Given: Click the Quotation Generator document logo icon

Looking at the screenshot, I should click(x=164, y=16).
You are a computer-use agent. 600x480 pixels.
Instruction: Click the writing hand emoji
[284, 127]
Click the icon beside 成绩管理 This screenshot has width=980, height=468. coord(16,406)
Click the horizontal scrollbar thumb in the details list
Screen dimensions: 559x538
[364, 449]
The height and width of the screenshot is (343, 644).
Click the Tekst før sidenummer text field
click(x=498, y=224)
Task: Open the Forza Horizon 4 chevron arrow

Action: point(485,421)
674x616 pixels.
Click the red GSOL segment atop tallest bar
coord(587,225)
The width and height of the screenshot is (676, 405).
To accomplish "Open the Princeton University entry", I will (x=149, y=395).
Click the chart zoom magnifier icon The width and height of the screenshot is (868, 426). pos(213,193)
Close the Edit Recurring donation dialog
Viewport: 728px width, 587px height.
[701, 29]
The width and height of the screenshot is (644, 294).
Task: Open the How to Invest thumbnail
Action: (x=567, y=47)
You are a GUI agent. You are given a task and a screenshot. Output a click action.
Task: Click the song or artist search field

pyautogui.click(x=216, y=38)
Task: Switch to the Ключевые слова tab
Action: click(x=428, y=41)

────────────────

Problem details :: Make a verbatim copy of each record.

Answer area ::
Given: Click the Quotation Generator document logo icon

Looking at the screenshot, I should click(x=164, y=16).
You are a computer-use agent. 600x480 pixels.
Instruction: Click the writing hand emoji
[284, 127]
Click the icon beside 成绩管理 This screenshot has width=980, height=468. coord(16,406)
Click the horizontal scrollbar thumb in the details list
Screen dimensions: 559x538
[364, 449]
The height and width of the screenshot is (343, 644).
Click the Tekst før sidenummer text field
click(x=498, y=224)
Task: Open the Forza Horizon 4 chevron arrow

Action: point(485,421)
674x616 pixels.
Click the red GSOL segment atop tallest bar
coord(587,225)
The width and height of the screenshot is (676, 405).
To accomplish "Open the Princeton University entry", I will (x=149, y=395).
Click the chart zoom magnifier icon The width and height of the screenshot is (868, 426). pos(213,193)
Close the Edit Recurring donation dialog
Viewport: 728px width, 587px height.
[701, 29]
The width and height of the screenshot is (644, 294).
Task: Open the How to Invest thumbnail
Action: (x=567, y=47)
You are a GUI agent. You are given a task and a screenshot. Output a click action.
Task: Click the song or artist search field

pyautogui.click(x=216, y=38)
Task: Switch to the Ключевые слова tab
Action: click(x=428, y=41)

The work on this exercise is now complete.